List every numerical limit that the hit-to-lead chemistry text below sets for an ideal compound cluster, pairing each with the property it applies to.

──────── Page excerpt ────────

The goal of the hit-to-lead chemistry process is to identify related compounds with improved potency, reduced off-target activities (undesirable activities at other biological targets), and physiochemical/metabolic properties suggestive of reasonable in vivo pharmacokinetics. Following hit confirmation (re-test and confirmation of chemical structure and QC), several compound clusters will be chosen according to their characteristics.
An ideal compound cluster will:
(i) have compound members that exhibit a high affinity towards the target (less than 1 µM)
(ii) moderate molecular weight (<300mwt)
(iii) low-moderate lipophilicity (cLogP<3)
Affinity, molecular weight and lipophilicity can be linked in single parameter such as ligand efficiency (LE) or lipophilic ligand efficiency (LLE) to assess druglikeness.
(iv) suitable for the rapid synthesis of new analogues
(v) have not been claimed by anyone else in a patent
(vi) not metabolised by common metabolic enzymes or bind strongly to human serum albumin
(vii) be soluble in water(above 100 µM)
(viii) be stable both in air and aqueous environments
(ix) exhibit cell membrane permeability as measured in a CaCo2 or MDCK cell line
(x) show significant biological activity in a cellular assay
(xi) nontoxic in cell assay
(xii) show selectivity versus other related targets
Additional compounds will be synthesised (or purchased where available) with the objective of improving the above properties and building confidence that one of these clusters has the potential to produce a drug molecule. It is important to realise that this is not a decision driven by enzyme potency alone but a combination of the above properties. Where possible, hit molecules will be crystallised into the target protein with the hope that detailed knowledge of the binding of the compound to the active site can be used to direct further optimisation.

──────── Given records ────────

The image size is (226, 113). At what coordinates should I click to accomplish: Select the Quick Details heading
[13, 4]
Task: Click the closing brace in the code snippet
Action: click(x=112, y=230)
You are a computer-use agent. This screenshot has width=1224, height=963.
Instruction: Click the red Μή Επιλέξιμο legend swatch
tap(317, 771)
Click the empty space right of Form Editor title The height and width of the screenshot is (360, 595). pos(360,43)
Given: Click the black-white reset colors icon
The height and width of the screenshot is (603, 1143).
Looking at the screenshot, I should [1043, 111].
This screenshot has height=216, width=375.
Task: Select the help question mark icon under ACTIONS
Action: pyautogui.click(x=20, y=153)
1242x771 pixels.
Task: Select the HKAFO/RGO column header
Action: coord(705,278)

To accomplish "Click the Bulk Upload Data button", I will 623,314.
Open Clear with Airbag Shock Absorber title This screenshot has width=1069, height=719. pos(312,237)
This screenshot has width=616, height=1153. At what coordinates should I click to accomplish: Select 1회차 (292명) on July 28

────────

Exercise answer
- Affinity towards the target: less than 1 µM
- Molecular weight: <300mwt
- Lipophilicity: cLogP<3
- Solubility in water: above 100 µM